A idéia de reservar terras para a reforma agrária dentro do projeto de transposição do Rio São Francisco é antiga, e surgiu na década de 60 com a criação da Superintendência de Desenvolvimento do Nordeste (Sudene). O economista Celso Furtado, que presidiu o órgão entre 1959 e 1964, defendia publicamente a idéia, mas não conseguiu colocá-la em prática.
O ex-presidente Juscelino Kubistchek também tentou vincular a reforma agrária ao projeto de transposição do rio. Ele enviou ao Congresso Nacional em 1959 projeto de lei, conhecido como a "Lei da Irrigação", que determinava a desapropriação de terras para assentamentos antes da implantação de qualquer projeto de irrigação nas margens dos São Francisco. O projeto foi derrotado pelo Congresso Nacional e, com o golpe militar de 1964, acabou sem ser reformulado para nova tentativa de votação pelo Legislativo.
Em entrevista à Agência Brasil em julho de 2003, o economista Celso Furtado criticou o que chamou de "bloqueio das forças reacionárias" à idéia inicial de vincular a reforma agrária à irrigação no Nordeste. Segundo o economista, que morreu em novembro do ano passado, o plano original da Sudene era baseado na "ilusão" de que havia um governo popular chefiado por Juscelino que, com forte apoio popular, conseguiria garantir um processo de transformações da estrutura agrária.
"Por isso, quando nós começamos, a primeira coisa que fizemos na Sudene foi um projeto de lei de reforma agrária disfarçado de uma lei de irrigação. Era preciso aproveitar melhor as terras irrigadas, e nós começamos a reforma agrária por aí. Isso foi levado a sério. Só que as forças reacionárias bloquearam tudo isso. Não foi possível tocar no problema agrário, que é o mais grave no Nordeste, sem dúvida nenhuma", ressaltou.
Na entrevista, realizada no primeiro ano de governo do presidente Lula, Celso Furtado disse estar otimista diante da nova proposta de transposição do São Francisco então em estudo pelo Grupo de Trabalho Interministerial criado em junho de 2003. "Hoje em dia, se há mais recursos para abordar o problema, como eu estou vendo que há muito mais recursos – e mais coragem dos políticos, que já não são mais tão subordinados aos interesses dos latifundiários – isso é um avanço", disse.

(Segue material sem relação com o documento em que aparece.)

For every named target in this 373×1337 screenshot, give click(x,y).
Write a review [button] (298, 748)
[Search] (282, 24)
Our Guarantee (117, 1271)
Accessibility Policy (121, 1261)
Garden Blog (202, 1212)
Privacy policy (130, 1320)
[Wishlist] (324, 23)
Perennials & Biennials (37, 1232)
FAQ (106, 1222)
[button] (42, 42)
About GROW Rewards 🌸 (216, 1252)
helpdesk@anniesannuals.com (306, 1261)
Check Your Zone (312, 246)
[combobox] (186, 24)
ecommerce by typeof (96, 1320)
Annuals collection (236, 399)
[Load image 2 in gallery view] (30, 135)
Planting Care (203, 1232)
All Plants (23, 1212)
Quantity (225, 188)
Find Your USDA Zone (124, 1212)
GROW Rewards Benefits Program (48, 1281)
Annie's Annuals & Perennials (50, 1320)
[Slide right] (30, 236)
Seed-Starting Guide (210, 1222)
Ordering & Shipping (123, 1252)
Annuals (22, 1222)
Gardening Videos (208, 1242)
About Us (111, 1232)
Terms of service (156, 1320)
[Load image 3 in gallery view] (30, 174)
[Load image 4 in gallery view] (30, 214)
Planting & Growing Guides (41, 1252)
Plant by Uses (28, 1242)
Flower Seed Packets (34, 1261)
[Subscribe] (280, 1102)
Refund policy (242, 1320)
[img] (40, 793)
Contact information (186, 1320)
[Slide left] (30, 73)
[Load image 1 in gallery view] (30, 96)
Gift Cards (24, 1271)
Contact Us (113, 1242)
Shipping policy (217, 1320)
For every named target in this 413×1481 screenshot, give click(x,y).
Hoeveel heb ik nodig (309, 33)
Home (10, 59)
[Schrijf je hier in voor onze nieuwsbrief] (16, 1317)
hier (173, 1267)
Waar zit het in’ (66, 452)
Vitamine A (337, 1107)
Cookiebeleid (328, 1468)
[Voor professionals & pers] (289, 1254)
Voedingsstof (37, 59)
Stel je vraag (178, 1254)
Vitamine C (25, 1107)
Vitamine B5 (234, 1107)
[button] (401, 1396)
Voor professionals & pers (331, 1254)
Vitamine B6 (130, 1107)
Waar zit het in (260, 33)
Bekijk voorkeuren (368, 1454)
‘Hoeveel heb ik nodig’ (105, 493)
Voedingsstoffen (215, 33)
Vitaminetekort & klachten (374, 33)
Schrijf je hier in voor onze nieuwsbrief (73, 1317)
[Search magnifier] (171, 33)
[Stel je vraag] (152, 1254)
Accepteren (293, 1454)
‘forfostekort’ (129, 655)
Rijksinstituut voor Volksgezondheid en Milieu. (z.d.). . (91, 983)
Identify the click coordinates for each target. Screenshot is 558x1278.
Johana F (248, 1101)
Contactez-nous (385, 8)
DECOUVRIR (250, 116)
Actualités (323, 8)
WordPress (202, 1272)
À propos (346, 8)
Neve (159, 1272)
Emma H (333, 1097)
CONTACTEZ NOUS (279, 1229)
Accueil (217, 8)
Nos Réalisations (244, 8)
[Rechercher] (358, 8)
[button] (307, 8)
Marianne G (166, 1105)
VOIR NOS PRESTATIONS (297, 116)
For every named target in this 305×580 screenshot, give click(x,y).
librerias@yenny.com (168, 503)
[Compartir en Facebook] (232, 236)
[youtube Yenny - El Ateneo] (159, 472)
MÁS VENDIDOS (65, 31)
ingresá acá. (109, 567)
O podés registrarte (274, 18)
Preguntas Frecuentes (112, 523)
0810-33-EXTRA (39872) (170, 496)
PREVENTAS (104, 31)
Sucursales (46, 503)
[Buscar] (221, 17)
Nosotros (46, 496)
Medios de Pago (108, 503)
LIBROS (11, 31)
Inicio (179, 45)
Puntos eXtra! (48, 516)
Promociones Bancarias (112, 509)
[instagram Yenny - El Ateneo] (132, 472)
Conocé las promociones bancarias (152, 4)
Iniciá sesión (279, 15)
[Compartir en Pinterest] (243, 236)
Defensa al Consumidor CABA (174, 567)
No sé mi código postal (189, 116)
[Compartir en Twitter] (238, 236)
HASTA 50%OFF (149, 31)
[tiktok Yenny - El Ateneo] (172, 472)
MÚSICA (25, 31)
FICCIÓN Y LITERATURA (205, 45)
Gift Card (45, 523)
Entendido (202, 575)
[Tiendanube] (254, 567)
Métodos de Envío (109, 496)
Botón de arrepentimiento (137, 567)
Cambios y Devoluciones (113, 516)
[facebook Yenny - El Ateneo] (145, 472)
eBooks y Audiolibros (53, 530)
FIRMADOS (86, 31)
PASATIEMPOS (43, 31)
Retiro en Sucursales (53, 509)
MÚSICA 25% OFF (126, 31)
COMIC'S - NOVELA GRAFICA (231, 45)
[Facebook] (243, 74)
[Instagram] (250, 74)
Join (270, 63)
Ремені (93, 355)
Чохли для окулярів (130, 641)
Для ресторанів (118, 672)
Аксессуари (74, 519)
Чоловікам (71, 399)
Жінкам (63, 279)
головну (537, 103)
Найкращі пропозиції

O projeto de integração que está em discussão pelo Executivo prevê não apenas a utilização das águas do São Francisco para perenizar os rios e açudes do Nordeste brasileiro no período de estiagem. A prioridade, segundo o governo federal, é melhorar as condições de vida da população que vive às margens do rio ou tem no São Francisco o seu meio de sobrevivência. O Orçamento aprovado no Congresso prevê R$ 600 milhões para a execução do projeto neste ano.
Os estados mais beneficiados seriam a Paraíba, o Rio Grande do Norte e o Ceará. O rio São Francisco possui 2,8 mil km de extensão, nasce em Minas Gerais, na Serra da Canastra, e desemboca no Oceano Atlântico, entre Sergipe e Alagoas.